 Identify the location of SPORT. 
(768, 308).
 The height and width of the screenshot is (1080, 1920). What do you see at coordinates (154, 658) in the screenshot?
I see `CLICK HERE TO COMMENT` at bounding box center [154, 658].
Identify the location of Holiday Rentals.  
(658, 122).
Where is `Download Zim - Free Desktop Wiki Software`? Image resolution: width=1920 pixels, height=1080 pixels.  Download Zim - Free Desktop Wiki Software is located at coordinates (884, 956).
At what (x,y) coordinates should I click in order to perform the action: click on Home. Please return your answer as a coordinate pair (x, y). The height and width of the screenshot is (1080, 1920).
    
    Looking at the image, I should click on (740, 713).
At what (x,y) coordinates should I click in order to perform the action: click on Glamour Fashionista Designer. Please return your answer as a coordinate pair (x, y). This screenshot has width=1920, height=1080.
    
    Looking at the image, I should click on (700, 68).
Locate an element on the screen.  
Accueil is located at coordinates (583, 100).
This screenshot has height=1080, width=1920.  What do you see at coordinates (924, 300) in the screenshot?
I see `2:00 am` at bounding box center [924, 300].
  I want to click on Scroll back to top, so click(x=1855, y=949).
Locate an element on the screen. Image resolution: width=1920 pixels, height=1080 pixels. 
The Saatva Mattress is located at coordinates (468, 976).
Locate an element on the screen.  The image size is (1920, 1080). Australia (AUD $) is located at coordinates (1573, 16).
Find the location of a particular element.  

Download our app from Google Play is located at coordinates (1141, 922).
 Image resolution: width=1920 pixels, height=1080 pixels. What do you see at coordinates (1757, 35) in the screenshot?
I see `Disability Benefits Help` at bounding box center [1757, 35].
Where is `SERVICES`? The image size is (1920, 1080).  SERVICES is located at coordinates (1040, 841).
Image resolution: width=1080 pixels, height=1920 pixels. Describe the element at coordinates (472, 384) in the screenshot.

**PROBLEM:**
Copy the rows above word for word, from the line with "has width=1920, height=1080." up to and including the line with "coordinates (1040, 841).".

**RESULT OF THE EXERCISE:**
At what (x,y) coordinates should I click in order to perform the action: click on Glamour Fashionista Designer. Please return your answer as a coordinate pair (x, y). This screenshot has width=1920, height=1080.
    
    Looking at the image, I should click on (700, 68).
Locate an element on the screen.  
Accueil is located at coordinates (583, 100).
This screenshot has height=1080, width=1920.  What do you see at coordinates (924, 300) in the screenshot?
I see `2:00 am` at bounding box center [924, 300].
  I want to click on Scroll back to top, so click(x=1855, y=949).
Locate an element on the screen. Image resolution: width=1920 pixels, height=1080 pixels. 
The Saatva Mattress is located at coordinates (468, 976).
Locate an element on the screen.  The image size is (1920, 1080). Australia (AUD $) is located at coordinates (1573, 16).
Find the location of a particular element.  

Download our app from Google Play is located at coordinates (1141, 922).
 Image resolution: width=1920 pixels, height=1080 pixels. What do you see at coordinates (1757, 35) in the screenshot?
I see `Disability Benefits Help` at bounding box center [1757, 35].
Where is `SERVICES`? The image size is (1920, 1080).  SERVICES is located at coordinates (1040, 841).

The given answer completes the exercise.